BEGIN RECORDS TO USE

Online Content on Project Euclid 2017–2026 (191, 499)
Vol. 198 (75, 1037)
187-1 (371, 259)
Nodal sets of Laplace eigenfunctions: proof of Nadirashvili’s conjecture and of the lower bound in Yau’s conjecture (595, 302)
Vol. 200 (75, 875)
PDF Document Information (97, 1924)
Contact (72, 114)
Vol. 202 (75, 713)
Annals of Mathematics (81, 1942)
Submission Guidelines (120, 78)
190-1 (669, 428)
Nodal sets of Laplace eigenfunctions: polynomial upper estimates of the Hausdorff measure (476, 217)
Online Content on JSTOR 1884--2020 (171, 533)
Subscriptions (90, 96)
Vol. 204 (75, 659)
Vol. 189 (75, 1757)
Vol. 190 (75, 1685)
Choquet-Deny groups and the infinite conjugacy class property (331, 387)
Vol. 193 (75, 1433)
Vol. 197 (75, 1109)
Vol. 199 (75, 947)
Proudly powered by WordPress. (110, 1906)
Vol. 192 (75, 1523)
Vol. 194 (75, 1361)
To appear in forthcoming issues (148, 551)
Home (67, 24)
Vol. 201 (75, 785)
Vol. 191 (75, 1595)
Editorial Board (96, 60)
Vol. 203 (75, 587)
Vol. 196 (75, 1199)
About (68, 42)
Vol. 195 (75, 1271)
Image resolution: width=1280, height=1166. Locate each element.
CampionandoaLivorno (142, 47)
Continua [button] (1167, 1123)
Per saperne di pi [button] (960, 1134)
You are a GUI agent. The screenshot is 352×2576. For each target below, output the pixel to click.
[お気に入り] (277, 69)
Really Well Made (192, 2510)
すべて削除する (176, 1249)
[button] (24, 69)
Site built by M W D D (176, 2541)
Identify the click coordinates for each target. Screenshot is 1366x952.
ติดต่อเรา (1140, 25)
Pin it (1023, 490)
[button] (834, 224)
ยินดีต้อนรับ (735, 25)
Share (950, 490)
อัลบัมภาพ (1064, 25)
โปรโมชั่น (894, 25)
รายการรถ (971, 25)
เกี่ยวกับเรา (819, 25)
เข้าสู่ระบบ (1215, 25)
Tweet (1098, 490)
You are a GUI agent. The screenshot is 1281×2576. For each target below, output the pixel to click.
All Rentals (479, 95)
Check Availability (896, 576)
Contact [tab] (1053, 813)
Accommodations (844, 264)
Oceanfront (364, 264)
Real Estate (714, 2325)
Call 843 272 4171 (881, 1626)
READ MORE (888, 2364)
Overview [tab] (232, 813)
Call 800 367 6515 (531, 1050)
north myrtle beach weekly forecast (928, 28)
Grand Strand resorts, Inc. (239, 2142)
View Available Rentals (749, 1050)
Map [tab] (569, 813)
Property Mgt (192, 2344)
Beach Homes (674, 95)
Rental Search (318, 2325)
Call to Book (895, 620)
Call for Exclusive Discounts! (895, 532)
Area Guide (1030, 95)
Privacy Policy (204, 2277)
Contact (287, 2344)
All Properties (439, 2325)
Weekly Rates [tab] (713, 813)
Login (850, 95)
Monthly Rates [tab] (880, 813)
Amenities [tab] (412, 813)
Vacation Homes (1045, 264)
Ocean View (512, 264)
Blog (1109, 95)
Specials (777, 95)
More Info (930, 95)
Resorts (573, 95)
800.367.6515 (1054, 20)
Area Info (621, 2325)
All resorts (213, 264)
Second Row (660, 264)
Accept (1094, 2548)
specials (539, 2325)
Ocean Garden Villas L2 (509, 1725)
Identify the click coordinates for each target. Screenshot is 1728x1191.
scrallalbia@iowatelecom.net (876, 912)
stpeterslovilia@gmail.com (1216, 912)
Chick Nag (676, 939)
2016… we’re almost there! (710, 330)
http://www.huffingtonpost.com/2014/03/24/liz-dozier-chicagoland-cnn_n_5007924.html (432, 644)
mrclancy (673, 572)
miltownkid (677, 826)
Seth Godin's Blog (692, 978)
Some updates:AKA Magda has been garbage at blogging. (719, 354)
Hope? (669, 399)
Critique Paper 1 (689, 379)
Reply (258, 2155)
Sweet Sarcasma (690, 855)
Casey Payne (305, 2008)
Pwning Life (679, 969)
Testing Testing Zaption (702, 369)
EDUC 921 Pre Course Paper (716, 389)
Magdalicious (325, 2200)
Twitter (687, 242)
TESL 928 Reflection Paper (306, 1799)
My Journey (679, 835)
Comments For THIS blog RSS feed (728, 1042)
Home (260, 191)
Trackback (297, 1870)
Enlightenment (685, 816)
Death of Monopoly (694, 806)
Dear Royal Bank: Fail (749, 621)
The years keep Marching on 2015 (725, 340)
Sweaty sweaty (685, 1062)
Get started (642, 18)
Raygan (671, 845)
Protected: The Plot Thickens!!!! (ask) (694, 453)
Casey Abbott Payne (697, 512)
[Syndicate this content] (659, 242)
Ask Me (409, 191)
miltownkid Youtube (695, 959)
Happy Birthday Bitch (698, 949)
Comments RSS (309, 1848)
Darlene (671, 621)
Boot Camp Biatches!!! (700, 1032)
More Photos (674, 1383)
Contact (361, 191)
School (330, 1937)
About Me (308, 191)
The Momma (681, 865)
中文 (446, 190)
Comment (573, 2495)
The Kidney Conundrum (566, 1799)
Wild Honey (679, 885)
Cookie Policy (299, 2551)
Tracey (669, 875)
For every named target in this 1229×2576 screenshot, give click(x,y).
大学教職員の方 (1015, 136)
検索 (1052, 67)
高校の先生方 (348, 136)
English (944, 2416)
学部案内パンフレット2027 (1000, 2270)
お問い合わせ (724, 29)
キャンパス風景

END RECORDS TO USE

Write down every line of the data above that includes the string "Identify".

Identify the click coordinates for each target. Screenshot is 1366x952.
Identify the click coordinates for each target. Screenshot is 1728x1191.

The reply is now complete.